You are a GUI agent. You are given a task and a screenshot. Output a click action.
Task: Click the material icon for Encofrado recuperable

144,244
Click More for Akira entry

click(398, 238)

········

### What you need to do
Transcribe every entry in the listing, word for word.

### Response for this exercise
You are a GUI agent. You are given a task and a screenshot. Output a click action.
Task: Click the material icon for Encofrado recuperable

144,244
Click More for Akira entry

click(398, 238)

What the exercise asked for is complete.